OBJECTIVE = Could you quote the listing below line for line, leaving every character unchanged?

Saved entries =
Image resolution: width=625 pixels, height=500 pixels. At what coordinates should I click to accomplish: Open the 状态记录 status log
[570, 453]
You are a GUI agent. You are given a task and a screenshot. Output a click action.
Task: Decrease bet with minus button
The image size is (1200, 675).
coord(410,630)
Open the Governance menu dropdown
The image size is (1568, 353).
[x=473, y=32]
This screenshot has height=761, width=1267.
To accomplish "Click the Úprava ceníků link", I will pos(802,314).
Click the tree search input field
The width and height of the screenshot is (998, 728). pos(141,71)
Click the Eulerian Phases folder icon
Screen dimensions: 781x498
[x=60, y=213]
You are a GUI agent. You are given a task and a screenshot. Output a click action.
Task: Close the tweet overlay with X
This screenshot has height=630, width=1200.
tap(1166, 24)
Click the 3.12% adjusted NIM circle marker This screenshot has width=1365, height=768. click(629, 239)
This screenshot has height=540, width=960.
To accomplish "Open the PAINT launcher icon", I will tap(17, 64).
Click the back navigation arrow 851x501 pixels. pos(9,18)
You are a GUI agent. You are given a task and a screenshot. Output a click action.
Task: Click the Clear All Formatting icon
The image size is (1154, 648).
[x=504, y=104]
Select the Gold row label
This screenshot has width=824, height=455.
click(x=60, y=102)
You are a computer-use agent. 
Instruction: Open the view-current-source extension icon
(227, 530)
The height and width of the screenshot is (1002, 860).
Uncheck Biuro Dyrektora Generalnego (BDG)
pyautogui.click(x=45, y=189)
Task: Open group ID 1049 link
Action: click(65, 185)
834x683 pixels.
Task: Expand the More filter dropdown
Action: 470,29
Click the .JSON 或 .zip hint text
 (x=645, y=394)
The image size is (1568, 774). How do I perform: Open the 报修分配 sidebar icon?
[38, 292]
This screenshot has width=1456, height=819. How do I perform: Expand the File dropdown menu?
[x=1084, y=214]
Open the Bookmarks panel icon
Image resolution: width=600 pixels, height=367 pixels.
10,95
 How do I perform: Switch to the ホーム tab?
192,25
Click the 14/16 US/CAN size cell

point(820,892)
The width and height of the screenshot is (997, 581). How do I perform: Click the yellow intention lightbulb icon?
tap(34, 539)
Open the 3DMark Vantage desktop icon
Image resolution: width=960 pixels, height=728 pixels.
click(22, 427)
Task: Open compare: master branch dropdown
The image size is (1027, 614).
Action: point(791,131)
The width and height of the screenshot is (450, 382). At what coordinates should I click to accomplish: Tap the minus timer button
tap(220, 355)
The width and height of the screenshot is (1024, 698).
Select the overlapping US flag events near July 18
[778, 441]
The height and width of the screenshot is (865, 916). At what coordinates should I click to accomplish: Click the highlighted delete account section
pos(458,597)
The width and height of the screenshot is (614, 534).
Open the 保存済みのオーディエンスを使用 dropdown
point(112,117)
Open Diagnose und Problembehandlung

EXERCISE RESULT =
Image resolution: width=625 pixels, height=500 pixels. At what coordinates should I click to accomplish: Open the 状态记录 status log
[570, 453]
You are a GUI agent. You are given a task and a screenshot. Output a click action.
Task: Decrease bet with minus button
The image size is (1200, 675).
coord(410,630)
Open the Governance menu dropdown
The image size is (1568, 353).
[x=473, y=32]
This screenshot has height=761, width=1267.
To accomplish "Click the Úprava ceníků link", I will pos(802,314).
Click the tree search input field
The width and height of the screenshot is (998, 728). pos(141,71)
Click the Eulerian Phases folder icon
Screen dimensions: 781x498
[x=60, y=213]
You are a GUI agent. You are given a task and a screenshot. Output a click action.
Task: Close the tweet overlay with X
This screenshot has height=630, width=1200.
tap(1166, 24)
Click the 3.12% adjusted NIM circle marker This screenshot has width=1365, height=768. click(629, 239)
This screenshot has height=540, width=960.
To accomplish "Open the PAINT launcher icon", I will tap(17, 64).
Click the back navigation arrow 851x501 pixels. pos(9,18)
You are a GUI agent. You are given a task and a screenshot. Output a click action.
Task: Click the Clear All Formatting icon
The image size is (1154, 648).
[x=504, y=104]
Select the Gold row label
This screenshot has width=824, height=455.
click(x=60, y=102)
You are a computer-use agent. 
Instruction: Open the view-current-source extension icon
(227, 530)
The height and width of the screenshot is (1002, 860).
Uncheck Biuro Dyrektora Generalnego (BDG)
pyautogui.click(x=45, y=189)
Task: Open group ID 1049 link
Action: click(65, 185)
834x683 pixels.
Task: Expand the More filter dropdown
Action: 470,29
Click the .JSON 或 .zip hint text
 (x=645, y=394)
The image size is (1568, 774). How do I perform: Open the 报修分配 sidebar icon?
[38, 292]
This screenshot has width=1456, height=819. How do I perform: Expand the File dropdown menu?
[x=1084, y=214]
Open the Bookmarks panel icon
Image resolution: width=600 pixels, height=367 pixels.
10,95
 How do I perform: Switch to the ホーム tab?
192,25
Click the 14/16 US/CAN size cell

point(820,892)
The width and height of the screenshot is (997, 581). How do I perform: Click the yellow intention lightbulb icon?
tap(34, 539)
Open the 3DMark Vantage desktop icon
Image resolution: width=960 pixels, height=728 pixels.
click(22, 427)
Task: Open compare: master branch dropdown
The image size is (1027, 614).
Action: point(791,131)
The width and height of the screenshot is (450, 382). At what coordinates should I click to accomplish: Tap the minus timer button
tap(220, 355)
The width and height of the screenshot is (1024, 698).
Select the overlapping US flag events near July 18
[778, 441]
The height and width of the screenshot is (865, 916). At what coordinates should I click to accomplish: Click the highlighted delete account section
pos(458,597)
The width and height of the screenshot is (614, 534).
Open the 保存済みのオーディエンスを使用 dropdown
point(112,117)
Open Diagnose und Problembehandlung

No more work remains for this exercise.